In this example data, I have one student with duplicate information. They’re in two different grades, ugh! Now, I have to choose a method to correct this student in my data.

There are three main ways I use to correct dupes.

1. Correct the dupes individually with if_else or case_when.

If there are only a few duplicates, or they’re all in one grade or class room, a quick set of if statements will do the trick to make the rows perfectly duplicated. From there, use distinct to get only distinct rows and remove the duplicates.

mutate(students, grade = if_else(student_id == 2342675, 10, grade))

2. Summarize by taking minimum date / grade to choose one row to keep.

This is helpful if you just need one of the rows, and don’t really care which row is the one you keep. For example, our exit and enter date information is not usually great, so I’m okay with the ‘just pick one’ version as long as the student’s grade and teacher information is the same in both rows.

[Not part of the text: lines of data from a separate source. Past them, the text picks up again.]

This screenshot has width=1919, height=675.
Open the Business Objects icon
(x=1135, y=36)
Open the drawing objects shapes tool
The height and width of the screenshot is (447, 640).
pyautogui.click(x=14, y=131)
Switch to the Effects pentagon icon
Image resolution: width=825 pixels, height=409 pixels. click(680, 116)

group_by(students, student_id) %>% summarize(grade = min(grade))

3. Output the duplicates and manually choose which version to keep.

This involves the most manual work, so I usually grab help when I need to do this, yay teammates!

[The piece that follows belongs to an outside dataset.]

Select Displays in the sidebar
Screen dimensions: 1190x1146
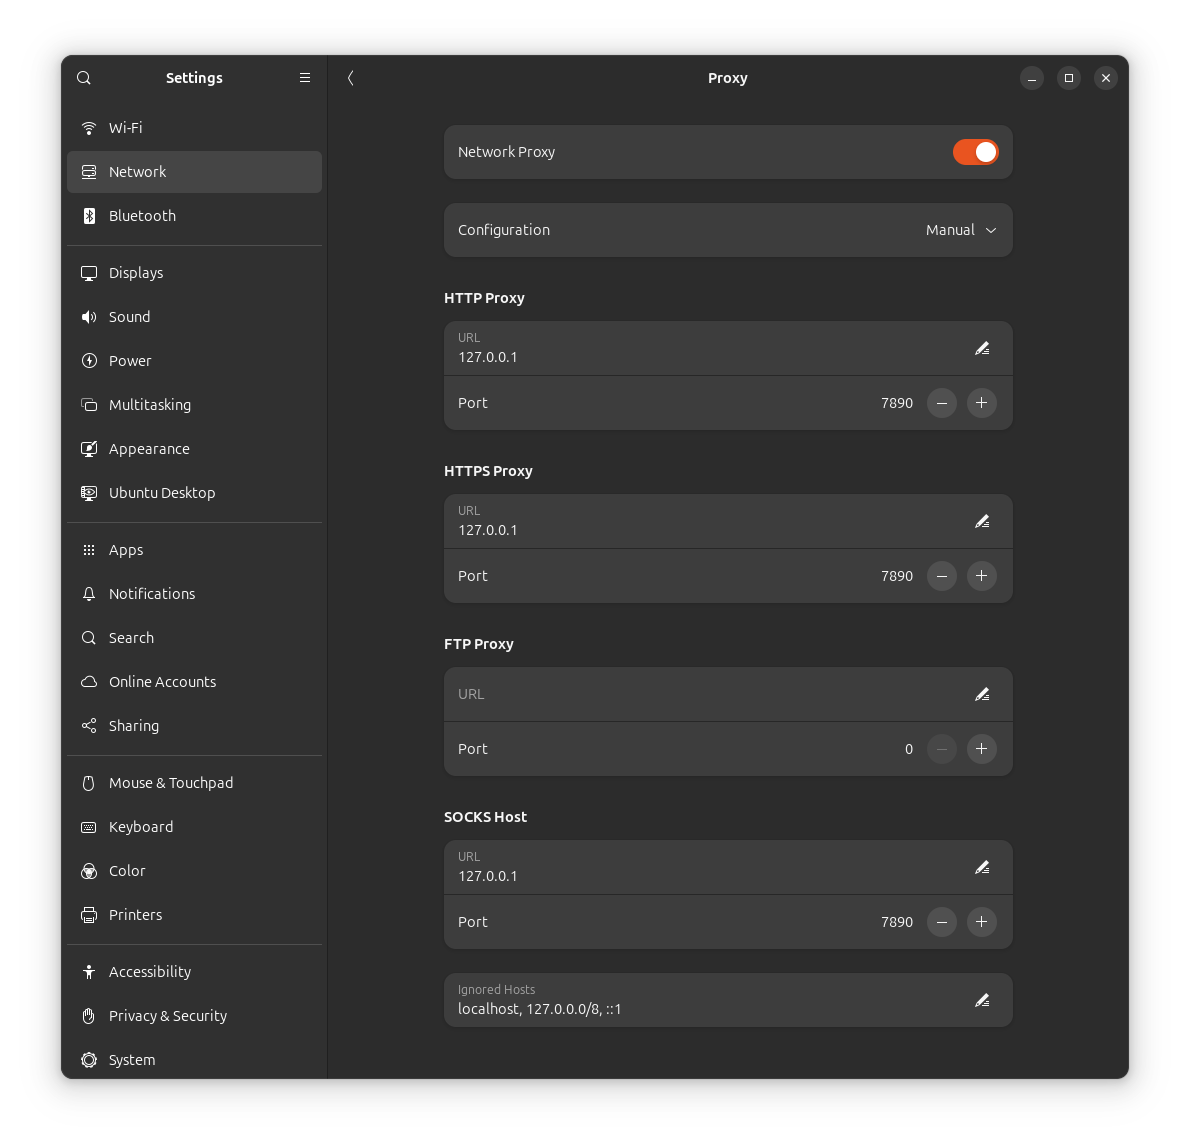136,273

dupes_correct <- read_csv("dupes_correct.csv")
left_join(students, dupes_correct) %>%
  replace_na(list(keep = 0)) %>%
  assert(not_na, keep) %>%
  filter(keep = 0)

Managing Data Changes

As data is updated, there might be more duplicates to worry about. A great way to check for duplicate updates is to use the 1:2 punch of janitor’s get_dupes and assertr’s verify(). This allows you to put checks in place in case the data changes.

check <- students %>% 
  get_dupes(student_id) %>% 
  verify(nrow(.) == 0)

If new duplicates occur the code will HALT at this step alerting that something is wrong.

An Example Project: State Test Analysis

The largest impact project the data analytics team is in charge of all year is our annual state test analysis. We gather and all the raw results data for each of our schools, clean it, and combine the information into one cohesive story.

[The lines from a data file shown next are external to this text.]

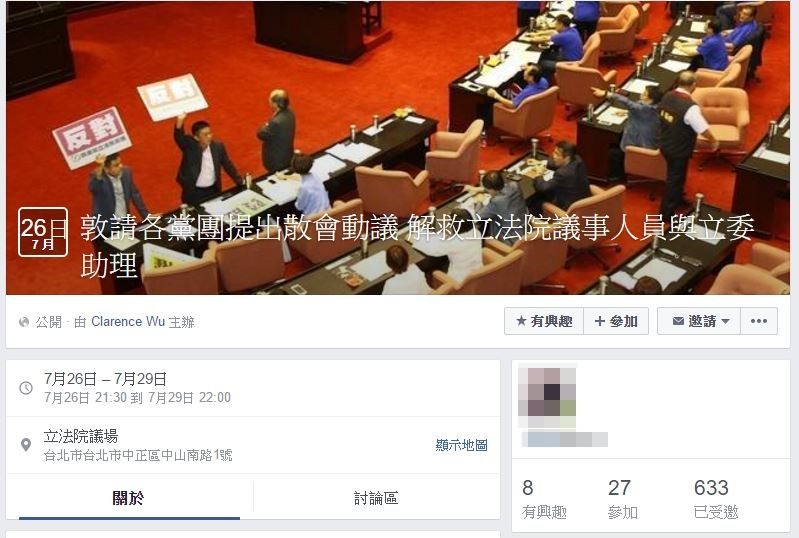Switch to the 討論區 tab
Image resolution: width=799 pixels, height=538 pixels.
[376, 498]
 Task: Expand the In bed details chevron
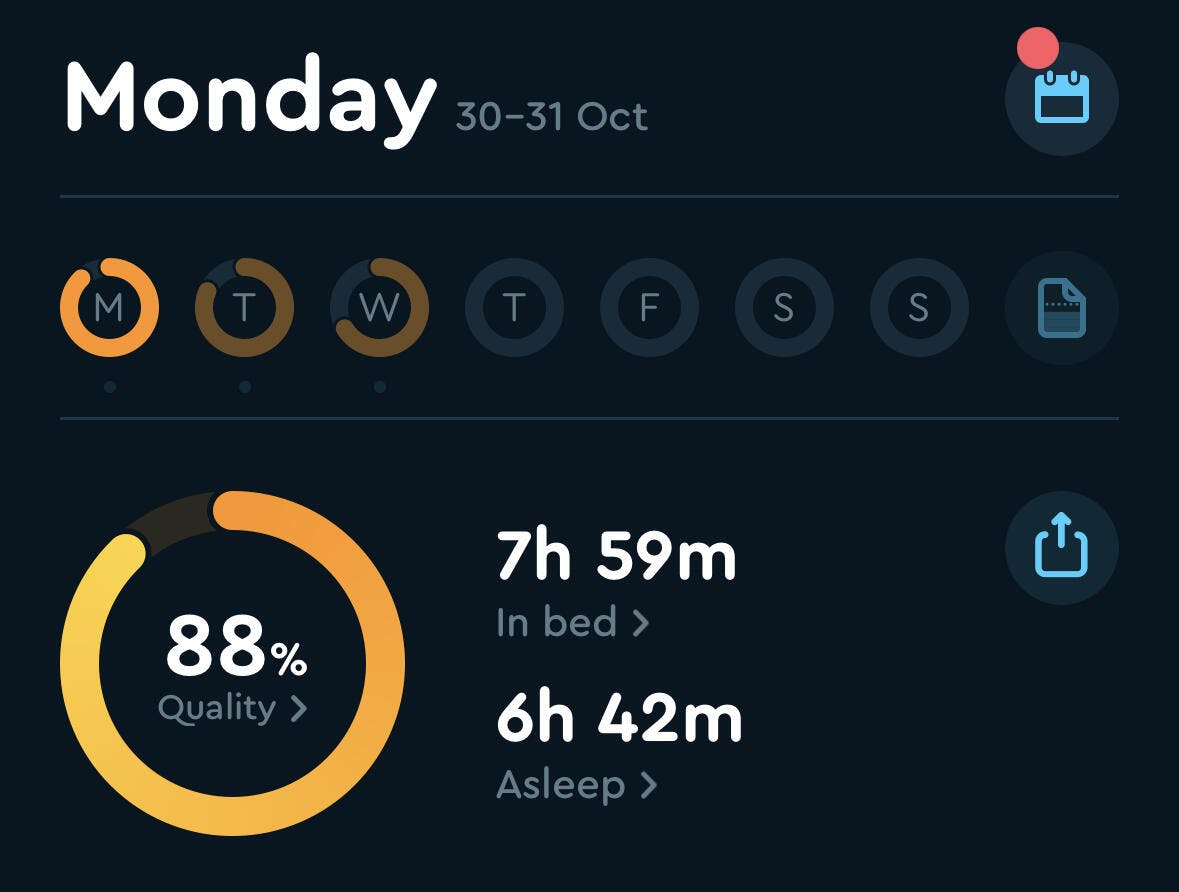(641, 624)
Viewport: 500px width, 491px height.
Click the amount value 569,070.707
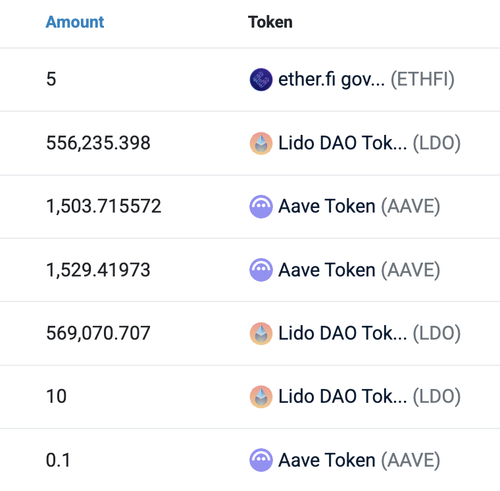click(x=98, y=333)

The old process for this used a lot of excel workbooks, manual edits, and a very confusing naming system to port the data into tableau dashboards. With the many steps, and points of error, the process took a really long time. A big goal of ours was to go from raw data to published tableau dashboard in a few hours without any big hiccups.

This year we completed an overhaul of the process with R scripts, that clean and QC the data, add variables we need for analysis, combine with historical state test results, and output tableau ready inputs. The entire state test analyses from raw data to dashboard can now be completed with the press of a few buttons.

Using PURRR code to read and combined multiple files into one data frame has been the saving grace of this analysis. We have each grade/subject/school combination in a separate file, and with just a few lines of code R can bring them together for further cleaning.

files <- list.files("../Input/", pattern = ".xlsx", full.names =  TRUE)
nys <- map_dfr(files, prep_nys_files)

If you’re curious to other parts of the code that really changed this process (for example assertr or tidyr) please feel free to ask!

Wrap Up

These changes didn’t come easy for my team. I work with a group of extremely smart people, but before I started with Uncommon most people on my team didn’t code at all let alone use R. It’s been part of my job to teach everyone to write in R, and make sure we’re all using best practices. One day I will write a longer blog post about some of the learnings I’ve had throughout this process, so stay tuned for that! In the mean time, I offer you some closing remarks on what I’ve found to work best.

  • Choose the packages to teach that are needed every day. (For me, this was janitor and dplyr)
  • Have someone that is active in R community, so that you can be on the cutting edge of best practices and new packages.
  • The more practice someone has, the faster they’ll learn. Pair professional development sessions with coding projects.

Introducing my team to the tidyverse and janitor have been a really big help for getting my team members on board and excited about learning and using R. A quick demonstration of group_by() and get_dupes() was really all I needed to motivate big changes in our analysis process.